I strongly disagree with the "find a list of open problems" approach. Usually open problems are quite hard to make progress on, and I'm thoroughly unconvinced that good research is done by tackling some hard but uninteresting problem in a technical area.
That being said, of course solving an open problem is really good for academic credentials. But that's not what you are asking.
Research is a process designed to generate understanding at a high level. Solving technical problems is a means to that end: often the problem and its solution illuminate the structure or behavior of some scientific phenomenon (a mathematical structure, a programing language practice, etc).

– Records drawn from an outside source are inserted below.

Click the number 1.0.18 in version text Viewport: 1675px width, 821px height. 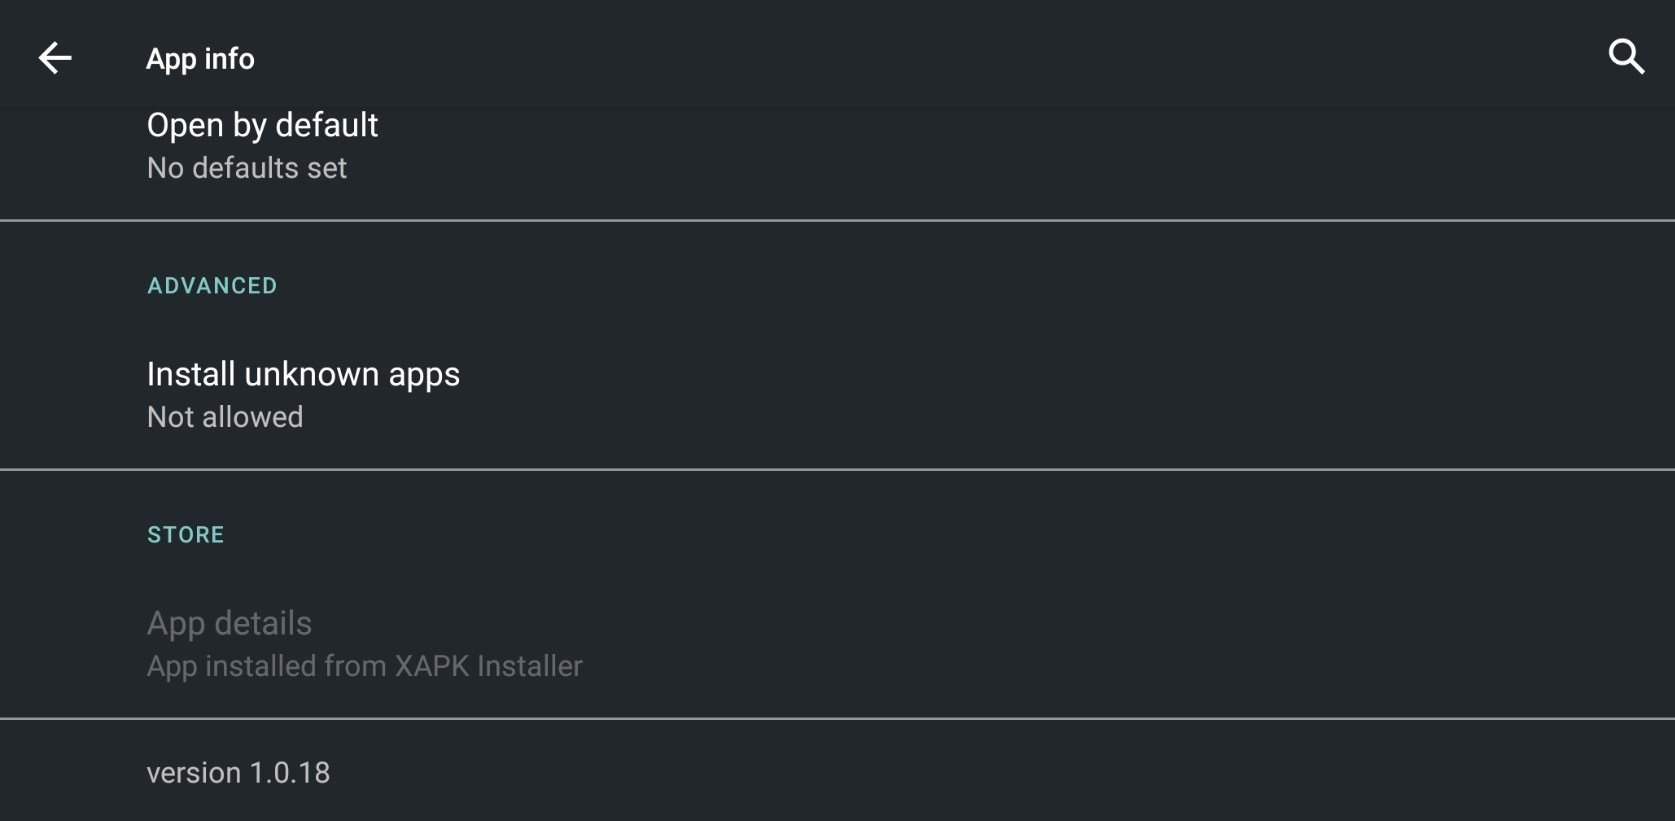[x=290, y=773]
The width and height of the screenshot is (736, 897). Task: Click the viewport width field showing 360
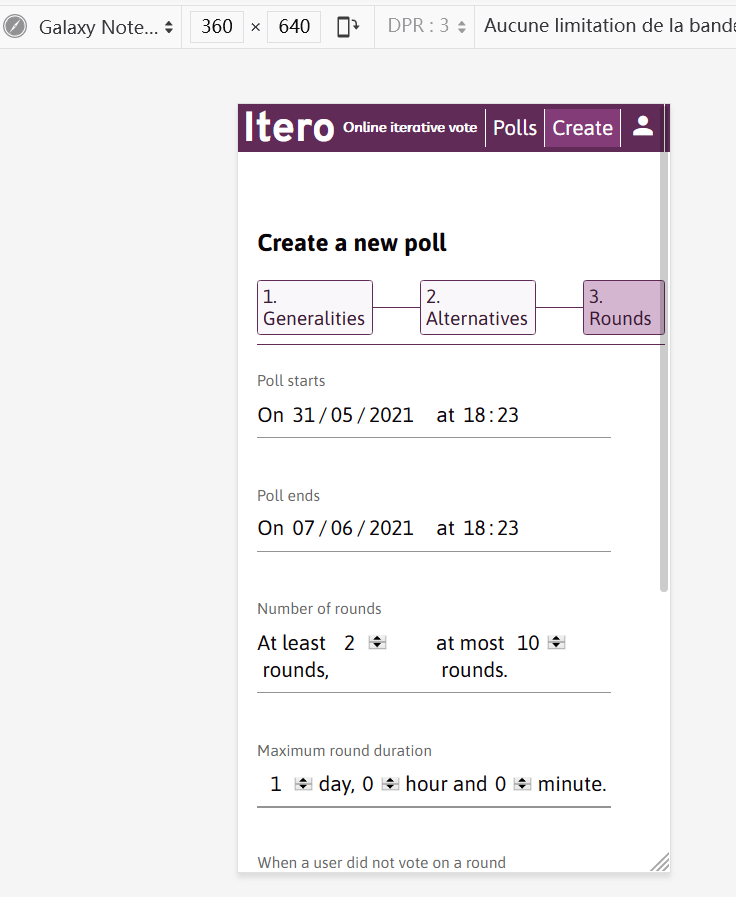217,27
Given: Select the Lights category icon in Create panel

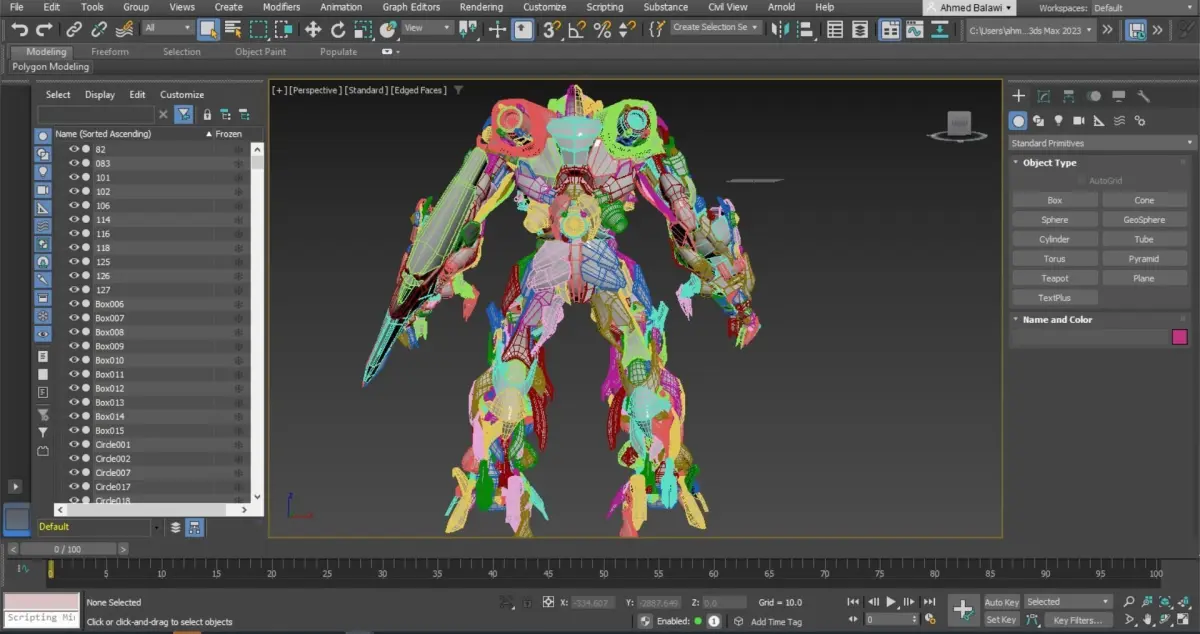Looking at the screenshot, I should coord(1058,121).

So my first suggestion is: find a problem that you want to understand. Research is fundamentally about confusion. Are there some specific topics you are interested in, but that you feel you have a fundamentally incomplete comprehension of, or that seem technically clear, but that you lack any good intuition for? Those are good starting points. Follow Terry Tao's advice ask yourself dumb questions! A lot of good research comes out of these considerations. In fact, this whole page contains a lot of good advice. Note that if you are looking at a well-explored problem or field, it's unlikely you'll get original insights right away, so it's important to read up on literature concurrently with your own explorations.

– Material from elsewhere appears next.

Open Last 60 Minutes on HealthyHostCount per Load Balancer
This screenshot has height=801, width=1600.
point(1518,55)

Second, don't discount communicating with your Professors. Ask them about their own research, not necessarily about projects they want to give you. Engage in a conversation! This helps you find out what you are interested in, but also what the research landscape looks like in their field. Research doesn't happen in a vacuum, so you should speak to your fellow students, PhDs in your department, go to talks and workshops at your university, etc. You'll find that being immersed in a research environment helps you do research a lot more than finding a list or specific problem and locking yourself in your office.

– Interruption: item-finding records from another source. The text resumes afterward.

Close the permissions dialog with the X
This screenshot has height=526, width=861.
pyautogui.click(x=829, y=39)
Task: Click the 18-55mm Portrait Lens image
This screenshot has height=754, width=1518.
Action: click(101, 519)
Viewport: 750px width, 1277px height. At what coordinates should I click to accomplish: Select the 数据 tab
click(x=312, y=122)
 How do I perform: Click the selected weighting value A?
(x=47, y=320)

Finally, I would suggest working on something small. Research is bottom-up much more than it is top down, and it's rare that a very simple task (writing a proof or a program) turns out to be as simple as you expected it to. Doing several small projects that are not research-scale (expanding on homework, writing up an explanation of something you learned) often build up into genuine research level stuff. It's common to try to "go big" at the beginning, but that's just now how our brains work.